• _TASK BRIEF_: Rename every "bar" to "column" in the records from their start up to and including the line with "(x=419, y=621)". Write out only those lines, leaving everything else as it is.

* start RECORDS *

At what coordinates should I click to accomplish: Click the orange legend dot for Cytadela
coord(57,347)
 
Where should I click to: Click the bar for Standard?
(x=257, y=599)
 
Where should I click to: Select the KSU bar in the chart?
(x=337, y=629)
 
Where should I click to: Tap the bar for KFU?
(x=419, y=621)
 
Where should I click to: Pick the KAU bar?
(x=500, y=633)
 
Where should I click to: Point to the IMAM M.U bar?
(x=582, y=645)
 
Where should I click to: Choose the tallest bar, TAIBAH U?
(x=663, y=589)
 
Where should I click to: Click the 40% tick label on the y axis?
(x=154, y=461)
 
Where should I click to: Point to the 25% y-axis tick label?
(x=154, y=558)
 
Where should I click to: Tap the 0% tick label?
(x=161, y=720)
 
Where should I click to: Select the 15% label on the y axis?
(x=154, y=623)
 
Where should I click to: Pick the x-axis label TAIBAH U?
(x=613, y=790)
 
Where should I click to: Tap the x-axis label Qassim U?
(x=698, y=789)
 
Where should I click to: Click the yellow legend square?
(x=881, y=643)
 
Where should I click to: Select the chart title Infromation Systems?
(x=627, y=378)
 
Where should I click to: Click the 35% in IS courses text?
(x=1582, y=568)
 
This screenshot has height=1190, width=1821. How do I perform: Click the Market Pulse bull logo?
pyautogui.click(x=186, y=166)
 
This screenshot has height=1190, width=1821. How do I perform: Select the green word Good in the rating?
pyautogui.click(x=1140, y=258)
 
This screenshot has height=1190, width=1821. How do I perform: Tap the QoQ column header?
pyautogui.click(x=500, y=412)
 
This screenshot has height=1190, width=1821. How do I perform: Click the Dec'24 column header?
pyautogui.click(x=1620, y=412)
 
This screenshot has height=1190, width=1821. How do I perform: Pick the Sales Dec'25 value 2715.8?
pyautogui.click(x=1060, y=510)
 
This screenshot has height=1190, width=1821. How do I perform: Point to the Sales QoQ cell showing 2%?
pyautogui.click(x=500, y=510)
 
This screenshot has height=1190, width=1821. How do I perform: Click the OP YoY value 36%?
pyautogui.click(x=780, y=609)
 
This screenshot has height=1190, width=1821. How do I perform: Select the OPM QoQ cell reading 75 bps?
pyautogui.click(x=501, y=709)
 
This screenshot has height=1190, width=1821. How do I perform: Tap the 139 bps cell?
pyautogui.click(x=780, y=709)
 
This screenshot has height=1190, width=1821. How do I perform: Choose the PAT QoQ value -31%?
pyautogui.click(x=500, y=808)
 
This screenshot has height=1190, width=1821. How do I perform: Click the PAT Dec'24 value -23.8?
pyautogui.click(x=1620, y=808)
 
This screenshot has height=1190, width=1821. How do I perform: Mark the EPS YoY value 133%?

* end RECORDS *

• _EXERCISE RESULT_:
At what coordinates should I click to accomplish: Click the orange legend dot for Cytadela
coord(57,347)
 
Where should I click to: Click the column for Standard?
(x=257, y=599)
 
Where should I click to: Select the KSU column in the chart?
(x=337, y=629)
 
Where should I click to: Tap the column for KFU?
(x=419, y=621)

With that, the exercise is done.